BEGIN Records for processing

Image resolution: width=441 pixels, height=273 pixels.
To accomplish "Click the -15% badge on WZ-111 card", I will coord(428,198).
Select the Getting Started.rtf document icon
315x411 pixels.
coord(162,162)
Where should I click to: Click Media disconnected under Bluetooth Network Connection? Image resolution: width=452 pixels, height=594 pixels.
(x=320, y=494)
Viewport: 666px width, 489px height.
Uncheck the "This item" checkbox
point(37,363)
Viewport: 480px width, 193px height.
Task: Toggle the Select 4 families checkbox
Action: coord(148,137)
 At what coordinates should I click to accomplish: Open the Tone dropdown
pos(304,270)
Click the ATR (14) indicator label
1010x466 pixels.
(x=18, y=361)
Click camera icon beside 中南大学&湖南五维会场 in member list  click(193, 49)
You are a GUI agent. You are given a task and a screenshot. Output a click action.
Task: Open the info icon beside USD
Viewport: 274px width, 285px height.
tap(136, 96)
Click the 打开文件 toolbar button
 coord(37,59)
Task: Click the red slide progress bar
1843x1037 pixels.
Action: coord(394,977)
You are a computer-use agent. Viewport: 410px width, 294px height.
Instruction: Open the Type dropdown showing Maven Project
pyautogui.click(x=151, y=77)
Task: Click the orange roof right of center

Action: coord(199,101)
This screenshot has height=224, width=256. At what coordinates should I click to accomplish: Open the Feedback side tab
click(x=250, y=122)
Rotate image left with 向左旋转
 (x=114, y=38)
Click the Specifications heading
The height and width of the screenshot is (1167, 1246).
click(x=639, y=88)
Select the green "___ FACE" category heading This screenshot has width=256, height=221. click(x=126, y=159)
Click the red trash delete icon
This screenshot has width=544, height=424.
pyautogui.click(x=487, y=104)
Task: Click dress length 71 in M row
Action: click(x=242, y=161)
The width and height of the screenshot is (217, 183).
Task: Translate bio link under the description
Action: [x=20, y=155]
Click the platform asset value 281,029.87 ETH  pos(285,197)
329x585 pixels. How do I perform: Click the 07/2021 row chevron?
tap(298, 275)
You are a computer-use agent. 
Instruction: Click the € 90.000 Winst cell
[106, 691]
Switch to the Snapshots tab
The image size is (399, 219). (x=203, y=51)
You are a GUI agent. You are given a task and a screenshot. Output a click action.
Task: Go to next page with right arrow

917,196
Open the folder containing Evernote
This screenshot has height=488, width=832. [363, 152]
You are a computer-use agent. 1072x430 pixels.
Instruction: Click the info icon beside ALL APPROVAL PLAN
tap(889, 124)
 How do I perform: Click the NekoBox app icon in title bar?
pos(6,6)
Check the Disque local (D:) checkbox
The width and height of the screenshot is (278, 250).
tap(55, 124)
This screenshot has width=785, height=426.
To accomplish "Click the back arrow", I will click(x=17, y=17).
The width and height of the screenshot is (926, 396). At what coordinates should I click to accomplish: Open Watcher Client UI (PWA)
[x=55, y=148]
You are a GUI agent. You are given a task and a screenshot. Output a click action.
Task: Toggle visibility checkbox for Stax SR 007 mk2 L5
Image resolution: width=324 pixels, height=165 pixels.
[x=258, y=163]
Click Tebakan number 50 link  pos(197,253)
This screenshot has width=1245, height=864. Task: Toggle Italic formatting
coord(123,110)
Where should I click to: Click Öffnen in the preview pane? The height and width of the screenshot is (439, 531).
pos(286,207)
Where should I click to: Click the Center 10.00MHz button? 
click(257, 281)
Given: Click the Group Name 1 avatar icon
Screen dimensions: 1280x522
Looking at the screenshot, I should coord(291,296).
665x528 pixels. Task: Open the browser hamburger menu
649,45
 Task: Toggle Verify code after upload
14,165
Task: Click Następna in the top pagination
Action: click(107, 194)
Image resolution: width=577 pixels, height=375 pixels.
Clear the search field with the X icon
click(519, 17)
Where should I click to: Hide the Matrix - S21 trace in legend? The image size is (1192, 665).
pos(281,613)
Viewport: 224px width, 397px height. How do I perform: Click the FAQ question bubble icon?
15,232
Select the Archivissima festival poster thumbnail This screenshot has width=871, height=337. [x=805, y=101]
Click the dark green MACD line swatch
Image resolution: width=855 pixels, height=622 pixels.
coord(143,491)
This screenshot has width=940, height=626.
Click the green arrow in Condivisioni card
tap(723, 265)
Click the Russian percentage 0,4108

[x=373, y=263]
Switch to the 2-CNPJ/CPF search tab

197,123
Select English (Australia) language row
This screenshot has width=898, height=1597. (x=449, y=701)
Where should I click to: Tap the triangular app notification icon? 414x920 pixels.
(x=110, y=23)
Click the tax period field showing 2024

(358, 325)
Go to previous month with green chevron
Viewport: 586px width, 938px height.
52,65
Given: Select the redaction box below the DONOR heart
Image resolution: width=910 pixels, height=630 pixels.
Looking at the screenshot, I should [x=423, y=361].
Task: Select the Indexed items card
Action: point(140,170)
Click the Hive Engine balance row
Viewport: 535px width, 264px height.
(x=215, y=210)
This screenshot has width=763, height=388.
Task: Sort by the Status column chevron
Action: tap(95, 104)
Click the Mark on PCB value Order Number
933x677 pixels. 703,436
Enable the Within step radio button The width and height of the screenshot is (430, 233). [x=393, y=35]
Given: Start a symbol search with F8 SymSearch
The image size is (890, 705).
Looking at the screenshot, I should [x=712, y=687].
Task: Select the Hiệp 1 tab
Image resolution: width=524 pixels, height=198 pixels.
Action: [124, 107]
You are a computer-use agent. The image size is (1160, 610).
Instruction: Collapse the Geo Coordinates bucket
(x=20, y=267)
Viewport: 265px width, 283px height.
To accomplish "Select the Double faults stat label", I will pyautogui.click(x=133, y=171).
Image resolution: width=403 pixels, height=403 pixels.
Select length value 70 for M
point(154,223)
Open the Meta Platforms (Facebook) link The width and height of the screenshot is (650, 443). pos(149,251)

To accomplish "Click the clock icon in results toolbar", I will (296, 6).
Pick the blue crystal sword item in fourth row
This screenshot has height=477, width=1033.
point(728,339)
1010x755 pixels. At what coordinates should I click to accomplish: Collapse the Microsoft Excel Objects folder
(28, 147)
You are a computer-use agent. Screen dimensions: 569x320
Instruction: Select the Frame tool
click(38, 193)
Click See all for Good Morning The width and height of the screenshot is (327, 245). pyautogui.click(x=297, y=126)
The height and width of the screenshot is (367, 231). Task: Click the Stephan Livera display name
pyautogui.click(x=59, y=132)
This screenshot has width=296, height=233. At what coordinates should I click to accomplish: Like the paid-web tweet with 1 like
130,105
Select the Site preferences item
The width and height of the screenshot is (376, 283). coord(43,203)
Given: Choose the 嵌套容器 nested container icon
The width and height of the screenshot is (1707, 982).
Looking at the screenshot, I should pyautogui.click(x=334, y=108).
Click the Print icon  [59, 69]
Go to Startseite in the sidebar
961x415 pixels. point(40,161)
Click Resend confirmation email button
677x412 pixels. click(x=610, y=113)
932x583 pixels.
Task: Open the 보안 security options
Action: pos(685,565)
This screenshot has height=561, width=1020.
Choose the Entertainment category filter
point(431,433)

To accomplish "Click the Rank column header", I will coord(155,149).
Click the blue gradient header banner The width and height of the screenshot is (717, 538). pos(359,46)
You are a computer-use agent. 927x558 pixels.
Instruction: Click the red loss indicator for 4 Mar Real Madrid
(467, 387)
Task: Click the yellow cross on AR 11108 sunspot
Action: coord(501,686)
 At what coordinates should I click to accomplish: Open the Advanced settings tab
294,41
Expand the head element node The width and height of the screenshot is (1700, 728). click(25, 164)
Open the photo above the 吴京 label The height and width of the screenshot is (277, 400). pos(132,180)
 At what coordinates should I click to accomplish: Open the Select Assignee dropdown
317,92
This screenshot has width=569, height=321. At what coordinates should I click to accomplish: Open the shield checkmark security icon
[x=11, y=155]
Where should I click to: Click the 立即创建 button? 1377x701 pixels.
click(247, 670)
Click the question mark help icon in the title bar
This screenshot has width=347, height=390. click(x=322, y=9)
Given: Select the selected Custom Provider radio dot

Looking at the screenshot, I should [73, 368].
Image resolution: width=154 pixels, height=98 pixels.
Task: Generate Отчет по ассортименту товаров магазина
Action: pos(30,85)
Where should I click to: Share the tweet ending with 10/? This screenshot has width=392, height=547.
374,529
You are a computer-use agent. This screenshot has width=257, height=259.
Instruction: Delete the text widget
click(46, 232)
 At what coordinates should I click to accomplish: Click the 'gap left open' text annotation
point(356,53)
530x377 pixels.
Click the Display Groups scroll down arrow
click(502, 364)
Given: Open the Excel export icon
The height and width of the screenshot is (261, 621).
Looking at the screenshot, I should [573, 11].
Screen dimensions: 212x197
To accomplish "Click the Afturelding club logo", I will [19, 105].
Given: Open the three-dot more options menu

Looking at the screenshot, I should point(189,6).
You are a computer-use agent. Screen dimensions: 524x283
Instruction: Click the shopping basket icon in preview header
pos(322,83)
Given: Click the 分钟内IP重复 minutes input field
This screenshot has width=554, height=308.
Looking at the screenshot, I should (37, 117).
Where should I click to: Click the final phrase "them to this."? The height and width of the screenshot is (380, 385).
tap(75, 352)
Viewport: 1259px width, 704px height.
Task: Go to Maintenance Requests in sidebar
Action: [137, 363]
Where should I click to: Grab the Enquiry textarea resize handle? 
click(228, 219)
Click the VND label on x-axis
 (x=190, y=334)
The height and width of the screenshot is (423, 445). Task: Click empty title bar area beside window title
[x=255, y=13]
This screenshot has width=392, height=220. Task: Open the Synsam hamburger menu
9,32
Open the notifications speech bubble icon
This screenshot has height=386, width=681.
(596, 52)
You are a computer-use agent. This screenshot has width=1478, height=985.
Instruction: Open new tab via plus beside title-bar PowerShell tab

END Records for processing

▸ **Assigned task**
All lines in the records that contain "agent" are to be copied and returned.

▸ **Answer to this task**
You are a GUI agent. You are given a task and a screenshot. Output a click action.
You are a computer-use agent. Viewport: 410px width, 294px height.
You are a computer-use agent. 
You are a GUI agent. You are given a task and a screenshot. Output a click action.
You are a computer-use agent. 1072x430 pixels.
You are a GUI agent. You are given a task and a screenshot. Output a click action.
You are a computer-use agent. The image size is (1160, 610).
You are a computer-use agent. Screen dimensions: 569x320
You are a computer-use agent. 927x558 pixels.
You are a computer-use agent. This screenshot has width=257, height=259.
You are a computer-use agent. Screen dimensions: 524x283
You are a computer-use agent. This screenshot has width=1478, height=985.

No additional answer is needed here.